SUPPLIED MATERIAL:

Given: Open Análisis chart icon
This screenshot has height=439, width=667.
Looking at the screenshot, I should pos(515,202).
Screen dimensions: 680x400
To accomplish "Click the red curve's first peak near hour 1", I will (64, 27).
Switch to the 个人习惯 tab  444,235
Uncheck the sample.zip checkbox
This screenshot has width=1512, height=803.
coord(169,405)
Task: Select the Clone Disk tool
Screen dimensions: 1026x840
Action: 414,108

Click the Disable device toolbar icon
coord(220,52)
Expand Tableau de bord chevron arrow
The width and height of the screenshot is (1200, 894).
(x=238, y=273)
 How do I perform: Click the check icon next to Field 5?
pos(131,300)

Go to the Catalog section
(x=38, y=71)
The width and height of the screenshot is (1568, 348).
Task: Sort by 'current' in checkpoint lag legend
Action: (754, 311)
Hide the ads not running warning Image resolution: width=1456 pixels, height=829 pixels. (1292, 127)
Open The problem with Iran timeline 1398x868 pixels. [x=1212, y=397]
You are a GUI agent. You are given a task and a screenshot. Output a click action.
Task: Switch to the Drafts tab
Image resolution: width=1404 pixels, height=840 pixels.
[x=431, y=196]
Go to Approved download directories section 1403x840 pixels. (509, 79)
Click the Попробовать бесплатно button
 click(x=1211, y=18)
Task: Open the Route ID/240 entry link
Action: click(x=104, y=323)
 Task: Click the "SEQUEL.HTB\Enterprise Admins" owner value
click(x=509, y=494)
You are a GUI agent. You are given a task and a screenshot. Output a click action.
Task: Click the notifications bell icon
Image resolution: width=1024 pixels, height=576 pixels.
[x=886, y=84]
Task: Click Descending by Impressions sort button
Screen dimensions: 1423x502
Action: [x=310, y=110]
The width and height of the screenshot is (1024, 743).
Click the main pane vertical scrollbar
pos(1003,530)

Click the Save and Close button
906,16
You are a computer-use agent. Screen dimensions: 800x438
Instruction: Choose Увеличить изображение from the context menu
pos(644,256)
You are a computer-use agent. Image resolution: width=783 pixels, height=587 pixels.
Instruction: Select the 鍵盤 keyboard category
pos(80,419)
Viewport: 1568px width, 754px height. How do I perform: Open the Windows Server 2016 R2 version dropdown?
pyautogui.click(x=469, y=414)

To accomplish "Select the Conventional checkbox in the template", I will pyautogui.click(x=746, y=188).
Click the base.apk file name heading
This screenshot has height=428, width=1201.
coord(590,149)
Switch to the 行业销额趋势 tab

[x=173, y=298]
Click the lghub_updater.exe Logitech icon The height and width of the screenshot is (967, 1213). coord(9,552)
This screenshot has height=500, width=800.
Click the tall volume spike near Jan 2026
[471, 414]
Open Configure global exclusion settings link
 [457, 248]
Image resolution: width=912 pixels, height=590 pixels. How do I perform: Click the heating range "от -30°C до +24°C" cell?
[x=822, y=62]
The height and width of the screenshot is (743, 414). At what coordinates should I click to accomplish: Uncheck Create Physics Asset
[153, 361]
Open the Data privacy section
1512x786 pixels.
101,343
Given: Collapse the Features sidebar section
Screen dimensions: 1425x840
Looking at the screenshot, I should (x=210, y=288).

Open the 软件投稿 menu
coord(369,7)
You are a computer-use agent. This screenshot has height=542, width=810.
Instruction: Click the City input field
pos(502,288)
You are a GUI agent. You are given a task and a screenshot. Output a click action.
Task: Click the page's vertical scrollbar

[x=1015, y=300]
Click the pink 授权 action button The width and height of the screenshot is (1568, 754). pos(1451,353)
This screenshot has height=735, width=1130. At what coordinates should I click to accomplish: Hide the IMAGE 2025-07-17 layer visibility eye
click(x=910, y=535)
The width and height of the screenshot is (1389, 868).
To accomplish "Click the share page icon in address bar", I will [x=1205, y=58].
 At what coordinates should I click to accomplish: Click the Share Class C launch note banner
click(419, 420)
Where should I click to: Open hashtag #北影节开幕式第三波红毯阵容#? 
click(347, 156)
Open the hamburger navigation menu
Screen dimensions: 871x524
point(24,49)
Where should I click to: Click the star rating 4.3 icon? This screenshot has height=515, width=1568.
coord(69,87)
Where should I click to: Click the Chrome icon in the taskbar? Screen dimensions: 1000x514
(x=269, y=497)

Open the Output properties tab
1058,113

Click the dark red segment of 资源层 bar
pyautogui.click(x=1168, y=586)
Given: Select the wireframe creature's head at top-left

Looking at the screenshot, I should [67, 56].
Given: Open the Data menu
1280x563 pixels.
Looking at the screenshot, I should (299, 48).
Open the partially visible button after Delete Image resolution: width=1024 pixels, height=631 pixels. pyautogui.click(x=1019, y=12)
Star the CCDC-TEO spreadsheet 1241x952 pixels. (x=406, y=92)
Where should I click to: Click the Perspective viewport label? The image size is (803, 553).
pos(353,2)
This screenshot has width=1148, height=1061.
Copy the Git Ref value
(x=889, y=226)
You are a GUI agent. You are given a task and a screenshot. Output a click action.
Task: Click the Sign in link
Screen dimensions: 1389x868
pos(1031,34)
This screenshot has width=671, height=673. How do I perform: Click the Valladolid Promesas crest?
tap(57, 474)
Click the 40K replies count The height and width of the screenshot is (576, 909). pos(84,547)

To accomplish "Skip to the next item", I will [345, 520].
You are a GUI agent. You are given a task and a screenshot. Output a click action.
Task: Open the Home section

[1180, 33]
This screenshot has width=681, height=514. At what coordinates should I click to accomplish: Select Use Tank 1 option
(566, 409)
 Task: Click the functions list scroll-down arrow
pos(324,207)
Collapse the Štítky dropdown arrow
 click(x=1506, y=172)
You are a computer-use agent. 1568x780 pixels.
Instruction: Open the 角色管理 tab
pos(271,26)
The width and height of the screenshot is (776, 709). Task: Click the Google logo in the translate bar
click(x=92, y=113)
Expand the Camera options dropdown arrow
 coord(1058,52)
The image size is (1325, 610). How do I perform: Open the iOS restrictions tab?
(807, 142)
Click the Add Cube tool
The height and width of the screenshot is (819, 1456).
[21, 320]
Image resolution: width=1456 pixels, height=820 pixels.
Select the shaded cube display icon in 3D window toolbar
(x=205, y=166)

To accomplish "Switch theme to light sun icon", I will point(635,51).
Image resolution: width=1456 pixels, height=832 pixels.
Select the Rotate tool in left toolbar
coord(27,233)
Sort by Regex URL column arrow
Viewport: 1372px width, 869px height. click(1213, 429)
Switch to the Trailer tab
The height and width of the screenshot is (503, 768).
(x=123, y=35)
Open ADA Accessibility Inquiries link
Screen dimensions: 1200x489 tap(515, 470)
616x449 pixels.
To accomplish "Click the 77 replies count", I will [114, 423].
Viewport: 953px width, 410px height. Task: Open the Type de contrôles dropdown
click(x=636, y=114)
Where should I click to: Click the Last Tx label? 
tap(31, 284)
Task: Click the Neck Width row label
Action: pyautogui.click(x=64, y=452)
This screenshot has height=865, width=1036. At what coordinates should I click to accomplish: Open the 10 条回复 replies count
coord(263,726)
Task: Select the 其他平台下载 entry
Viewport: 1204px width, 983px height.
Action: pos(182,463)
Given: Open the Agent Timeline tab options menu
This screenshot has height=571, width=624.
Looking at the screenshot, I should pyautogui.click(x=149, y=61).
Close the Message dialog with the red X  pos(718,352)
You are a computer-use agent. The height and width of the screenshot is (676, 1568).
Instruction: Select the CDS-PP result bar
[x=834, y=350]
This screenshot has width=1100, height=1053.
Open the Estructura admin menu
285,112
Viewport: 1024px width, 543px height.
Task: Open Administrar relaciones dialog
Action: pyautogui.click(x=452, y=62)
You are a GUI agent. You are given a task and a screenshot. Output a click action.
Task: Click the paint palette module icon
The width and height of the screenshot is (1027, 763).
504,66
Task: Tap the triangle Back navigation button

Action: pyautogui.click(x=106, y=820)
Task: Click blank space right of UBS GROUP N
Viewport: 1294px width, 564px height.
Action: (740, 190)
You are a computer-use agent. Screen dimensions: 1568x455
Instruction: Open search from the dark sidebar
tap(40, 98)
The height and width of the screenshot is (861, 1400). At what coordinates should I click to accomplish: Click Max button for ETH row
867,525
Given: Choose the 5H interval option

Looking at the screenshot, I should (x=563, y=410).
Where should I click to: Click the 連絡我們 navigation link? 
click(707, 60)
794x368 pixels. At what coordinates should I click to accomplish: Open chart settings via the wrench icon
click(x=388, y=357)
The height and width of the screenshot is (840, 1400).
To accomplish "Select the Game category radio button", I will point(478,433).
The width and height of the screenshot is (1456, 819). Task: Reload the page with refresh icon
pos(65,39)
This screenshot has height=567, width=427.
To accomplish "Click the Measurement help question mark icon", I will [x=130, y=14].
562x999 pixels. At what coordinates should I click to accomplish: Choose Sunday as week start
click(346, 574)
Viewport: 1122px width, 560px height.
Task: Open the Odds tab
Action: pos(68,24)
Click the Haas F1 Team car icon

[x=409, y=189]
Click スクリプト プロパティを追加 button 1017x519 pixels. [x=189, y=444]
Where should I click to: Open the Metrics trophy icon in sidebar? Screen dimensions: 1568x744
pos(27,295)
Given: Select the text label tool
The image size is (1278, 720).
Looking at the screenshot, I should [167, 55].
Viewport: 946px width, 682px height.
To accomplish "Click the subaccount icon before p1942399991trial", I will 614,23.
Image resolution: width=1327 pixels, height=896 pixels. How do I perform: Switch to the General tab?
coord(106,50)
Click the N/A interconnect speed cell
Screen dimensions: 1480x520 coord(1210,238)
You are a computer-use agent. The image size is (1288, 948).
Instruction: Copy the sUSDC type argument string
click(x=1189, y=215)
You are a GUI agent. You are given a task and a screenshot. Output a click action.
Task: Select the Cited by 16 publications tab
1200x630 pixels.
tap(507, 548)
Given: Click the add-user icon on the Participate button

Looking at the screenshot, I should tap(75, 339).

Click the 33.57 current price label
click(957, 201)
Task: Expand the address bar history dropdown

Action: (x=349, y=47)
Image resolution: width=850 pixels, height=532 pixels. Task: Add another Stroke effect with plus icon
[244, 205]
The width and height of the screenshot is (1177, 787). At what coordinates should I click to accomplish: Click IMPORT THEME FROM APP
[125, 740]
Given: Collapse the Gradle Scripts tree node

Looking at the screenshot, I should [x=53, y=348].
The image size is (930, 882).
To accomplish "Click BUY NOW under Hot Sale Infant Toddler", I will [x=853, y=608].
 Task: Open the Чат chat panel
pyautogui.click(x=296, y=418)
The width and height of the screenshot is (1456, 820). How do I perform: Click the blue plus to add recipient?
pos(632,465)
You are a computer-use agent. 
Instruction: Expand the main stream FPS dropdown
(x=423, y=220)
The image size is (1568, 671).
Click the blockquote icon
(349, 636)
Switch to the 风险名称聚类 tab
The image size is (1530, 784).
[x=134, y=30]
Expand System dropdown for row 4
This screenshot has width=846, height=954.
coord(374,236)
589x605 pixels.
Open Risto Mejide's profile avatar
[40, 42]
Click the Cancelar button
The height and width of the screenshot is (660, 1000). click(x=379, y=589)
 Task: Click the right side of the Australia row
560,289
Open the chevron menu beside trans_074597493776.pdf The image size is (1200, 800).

YOUR OBJECTIVE:
Pick out each line of the material above that contains the word "Collapse" and copy those lines. Treat uppercase and lowercase as different.

WRITTEN RESPONSE:
Given: Collapse the Features sidebar section
Collapse the Štítky dropdown arrow
Given: Collapse the Gradle Scripts tree node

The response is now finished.